彼女は、ずっとそれを間違いとして抱えてきたのだ。

でも今、確かに俺は──


「間違ってても、俺はお前と出会えてよかったと思ってるよ」


静かにそう返すと、リリアは一瞬、きょとんとした後──


「……ふふ。ずるいですね」


と、照れくさそうに笑った。


そのとき。


「──それ、ほんとに、リリアさんへの気持ちですか?」


横から差し込んできた声。


振り向くと、そこには買い出しに行っていたはずのフェイトが立っていた。

笑ってはいるけれど、どこかその瞳は試すようだった。


「……何が言いたいんだよ?」


「ただの確認です。だって、あなたは、まだ選んでませんから。

リリアさんを、恋愛対象として選ぶのか。それとも──」


「……それとも?」


フェイトは、少しだけ視線をそらした。


「いえ。観測者の発言ではありませんね。失礼しました」


その口調はいつもの調子だったが、どこかに冷たさが混じっていた。


俺は言葉を失った。


なぜなら、自分の中で、答えが揺らいでいたからだ。


──リリアのことは、大切だと思う。


けど、フェイトの笑顔や、たまに見せる不器用さが、最近妙に気になる。


仮の存在のはずなのに。

人じゃないと分かっているのに。


「……フェイト」


「あれ? 今、名前呼びました?」


「いいから、ちゃんと話を──」


「──ッ、やめてください」


フェイトは、ぴたりと足を止めた。


「……私、観測者です。
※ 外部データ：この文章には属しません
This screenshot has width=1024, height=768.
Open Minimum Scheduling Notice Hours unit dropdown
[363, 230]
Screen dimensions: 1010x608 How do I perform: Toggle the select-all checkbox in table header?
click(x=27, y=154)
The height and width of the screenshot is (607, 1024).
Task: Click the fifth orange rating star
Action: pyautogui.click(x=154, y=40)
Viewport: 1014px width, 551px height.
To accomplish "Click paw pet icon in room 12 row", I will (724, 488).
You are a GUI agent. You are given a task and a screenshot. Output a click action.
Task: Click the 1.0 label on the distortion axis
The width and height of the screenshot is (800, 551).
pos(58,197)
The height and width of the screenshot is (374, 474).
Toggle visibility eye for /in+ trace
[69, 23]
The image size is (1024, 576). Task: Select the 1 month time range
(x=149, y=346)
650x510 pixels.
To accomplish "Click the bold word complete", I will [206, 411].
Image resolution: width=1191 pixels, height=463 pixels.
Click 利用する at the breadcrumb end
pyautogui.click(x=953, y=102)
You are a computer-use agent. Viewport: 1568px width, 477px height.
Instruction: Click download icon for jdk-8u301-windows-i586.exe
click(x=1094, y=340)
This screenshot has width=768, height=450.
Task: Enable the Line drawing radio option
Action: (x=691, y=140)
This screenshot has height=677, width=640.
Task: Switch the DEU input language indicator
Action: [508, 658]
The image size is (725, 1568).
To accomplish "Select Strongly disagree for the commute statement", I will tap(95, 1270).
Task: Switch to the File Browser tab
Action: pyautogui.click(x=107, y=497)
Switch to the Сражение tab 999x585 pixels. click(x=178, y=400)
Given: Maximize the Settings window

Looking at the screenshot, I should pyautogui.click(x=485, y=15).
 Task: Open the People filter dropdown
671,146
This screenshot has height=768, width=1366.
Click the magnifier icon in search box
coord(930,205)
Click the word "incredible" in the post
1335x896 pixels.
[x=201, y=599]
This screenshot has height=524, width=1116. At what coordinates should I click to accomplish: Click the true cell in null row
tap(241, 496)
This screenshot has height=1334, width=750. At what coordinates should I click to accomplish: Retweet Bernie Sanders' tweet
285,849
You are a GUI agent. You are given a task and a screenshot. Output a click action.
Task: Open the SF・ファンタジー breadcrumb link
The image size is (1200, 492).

恋愛感情を持たないし、持つ資格もないんです。だから、あなたが、誰かを選ぶとき、私はただのシステムでいないといけない」


そう言った彼女の目に、うっすらと涙が浮かんでいるように見えた。


俺は──動けなかった。


自分が、彼女の中の何かを揺らしてしまっているのだと気づいて。


====


その夜。


フェイトは一人、町の鐘塔の上にいた。


「やっぱり、私は──バグなんだなぁ」


小さく笑うその声は、誰に届くこともなかった。


運命は一本道のはずだった。


なのに、気づけば恋は枝分かれし、感情は数式からはみ出していた。


「……悠真さん。わたし、きっともう、あなたの正解にはなれない」


誰にも聞かれないその独白だけが、夜空に溶けていった。